---- Supplied records

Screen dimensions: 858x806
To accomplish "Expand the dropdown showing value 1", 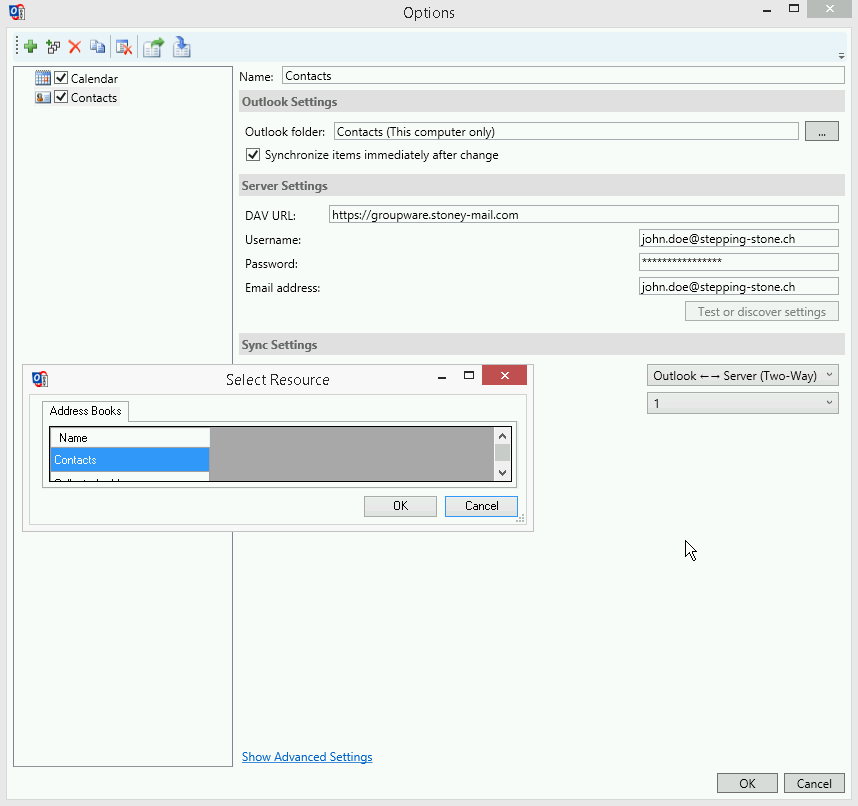I will [742, 403].
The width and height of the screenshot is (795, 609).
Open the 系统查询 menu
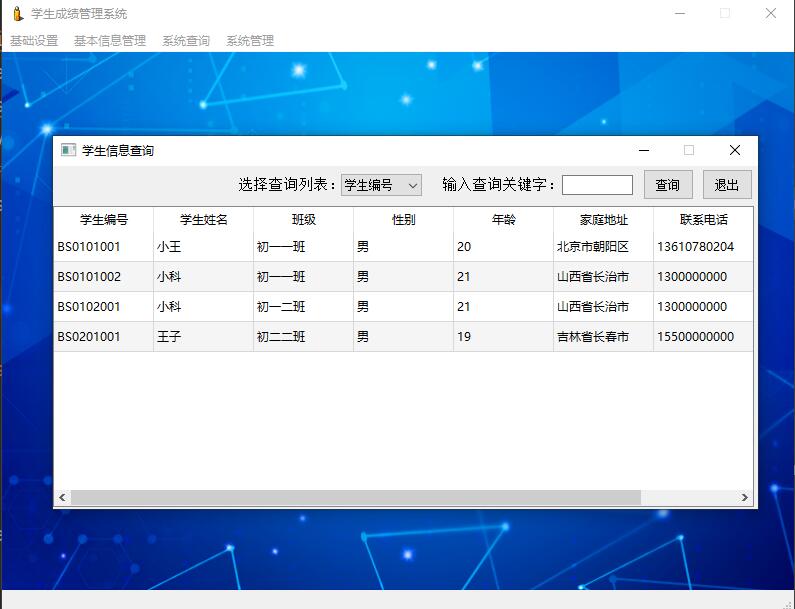pos(186,41)
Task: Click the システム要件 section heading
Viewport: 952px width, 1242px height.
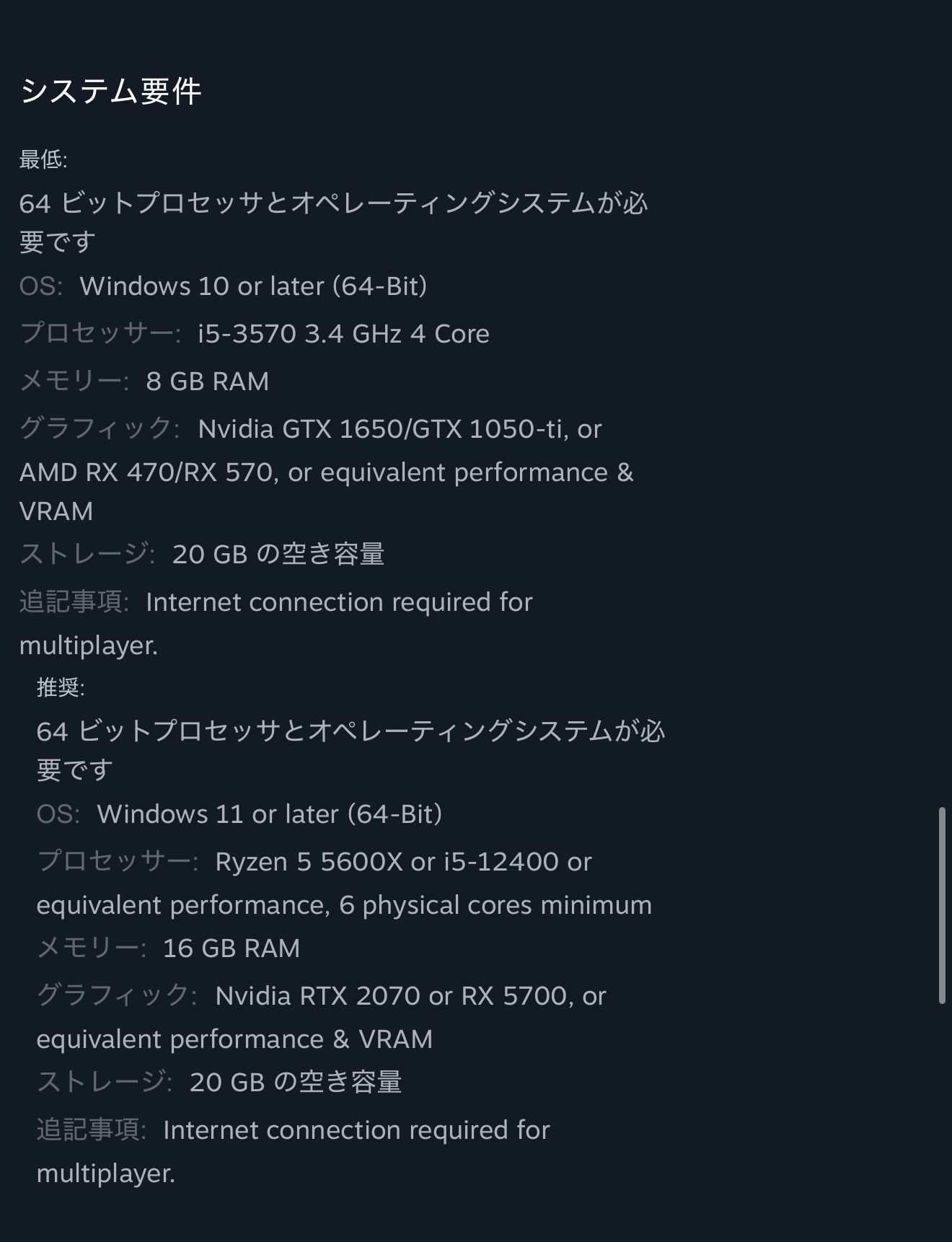Action: coord(110,91)
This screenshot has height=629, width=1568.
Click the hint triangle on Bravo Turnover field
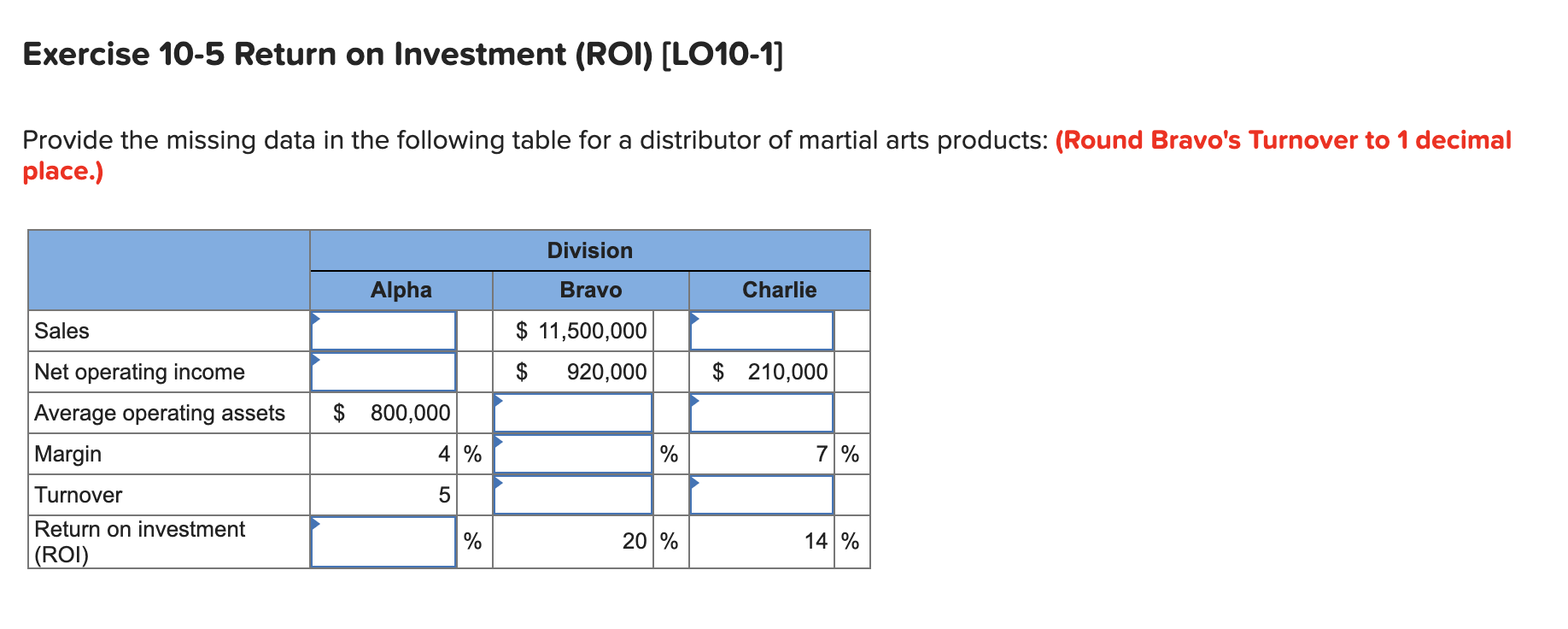click(x=497, y=481)
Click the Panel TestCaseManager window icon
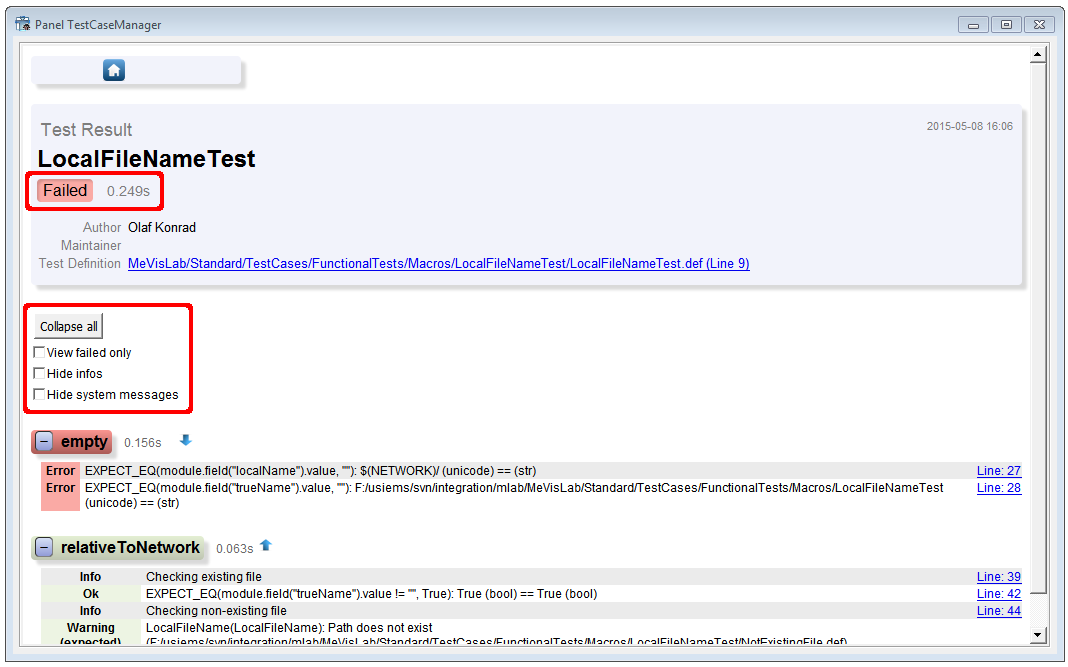 [22, 24]
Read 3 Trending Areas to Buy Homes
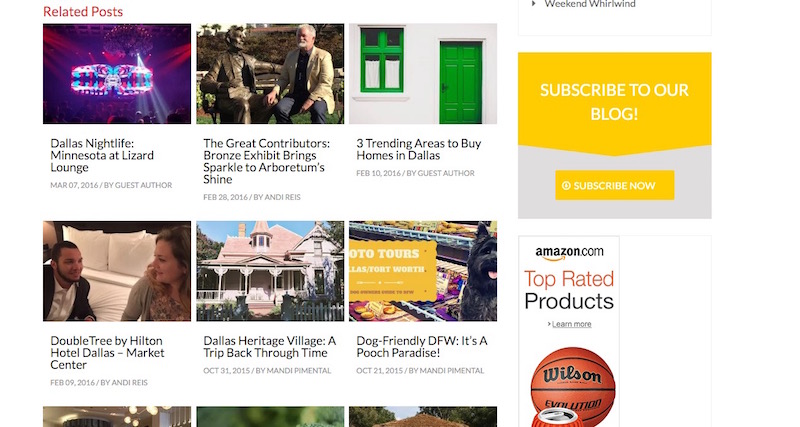This screenshot has height=427, width=800. 418,149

--------

Work instruction:
Print only the lines from the one with "The width and" through the last line of the data above, exactly and with both ends, and please omit any pictures.

Task result:
The width and height of the screenshot is (795, 609).
Open the 系统查询 menu
pos(186,41)
Task: Click the システム要件 section heading
Viewport: 952px width, 1242px height.
Action: coord(110,91)
This screenshot has height=629, width=1568.
Click the hint triangle on Bravo Turnover field
click(x=497, y=481)
Click the Panel TestCaseManager window icon
 [22, 24]
Read 3 Trending Areas to Buy Homes
This screenshot has height=427, width=800. 418,149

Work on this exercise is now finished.